▶ **Kutipan Teks**
Dalam kajiannya, Crispin C. Maslog menyebutkan tiga faktor kesuksesan Pikiran Rakyat yang ia labeli sebagai “Korannya Para Pekerja”, baik secara finansial maupun secara editorial, yakni lokasi kantor pusat di Bandung, kompetensi para pegawai, terutama para jurnalisnya, serta kepemilikan kolektif perusahaan ini.

“Pikiran Rakyat secara sadar mengembangkan kualifikasi pegawainya lewat perekrutan, selain magang dan beasiswa dalam beberapa tahun terakhir,” tulis Maslog.

Baca Juga: BUKU BANDUNG (34): Keterpurukan Persib yang Terlihat Samar di Masa Silam
BUKU BANDUNG (33): Gedung Balai Kota Bandung dan Sekitarnya yang Berawal dari Kebun Kopi
BUKU BANDUNG (32): Petualangan Franz Wilhelm Junghuhn, dari Eropa Berakhir di Lembang

Profesi Memesona

Buku Wartawan Cilik mewakili napas buku-buku cerita anak tentang dunia kewartawanan di masa lalu, atau setidaknya tahun-tahun sebelum internet dengan media sosialnya muncul. Wartawan digambarkan sebagai profesi yang memesona. Kadang bahkan: heroik.

Tidak heran jika ada tidak sedikit buku cerita anak di masa lalu yang menyebut pekerjaan wartawan perang. Atau, tersaji adegan-adegan dramatis yang melibatkan sang wartawan cilik. Yang terakhir inilah yang muncul di buku Wartawan Cilik.

▶ **Soal Tertulis**
Tulis ulang kutipan teks di atas dari "Tidak heran jika" sampai "buku Wartawan Cilik.", dengan mengganti "wartawan perang" menjadi "jurnalis perang".

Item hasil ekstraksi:
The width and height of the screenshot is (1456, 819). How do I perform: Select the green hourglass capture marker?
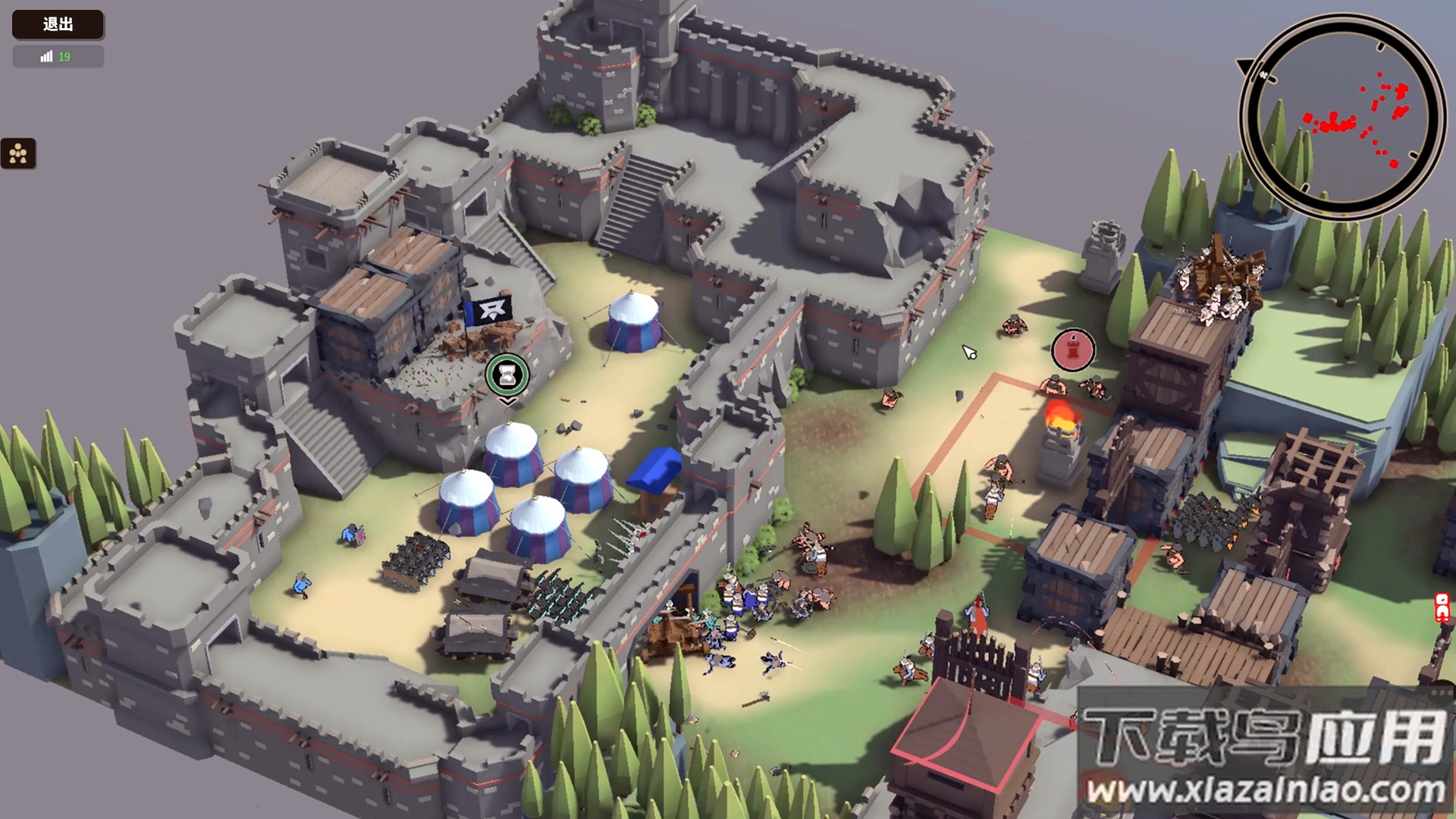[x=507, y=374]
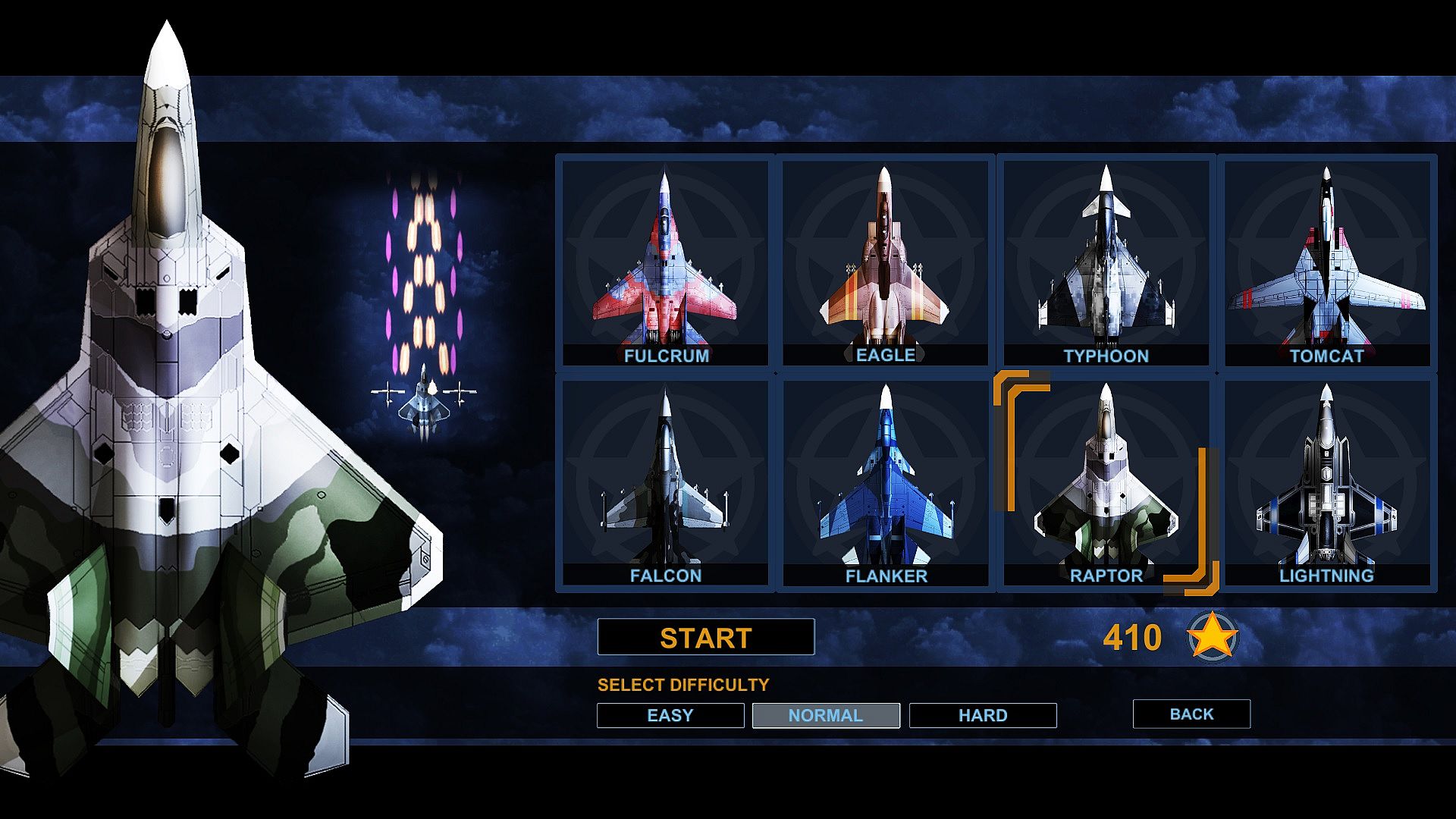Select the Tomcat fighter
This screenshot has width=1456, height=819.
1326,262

* * *

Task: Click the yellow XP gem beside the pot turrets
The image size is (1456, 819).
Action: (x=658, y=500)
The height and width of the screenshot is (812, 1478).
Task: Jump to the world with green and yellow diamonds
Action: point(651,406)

▶ **Jawaban**
Tidak heran jika ada tidak sedikit buku cerita anak di masa lalu yang menyebut pekerjaan jurnalis perang. Atau, tersaji adegan-adegan dramatis yang melibatkan sang wartawan cilik. Yang terakhir inilah yang muncul di buku Wartawan Cilik.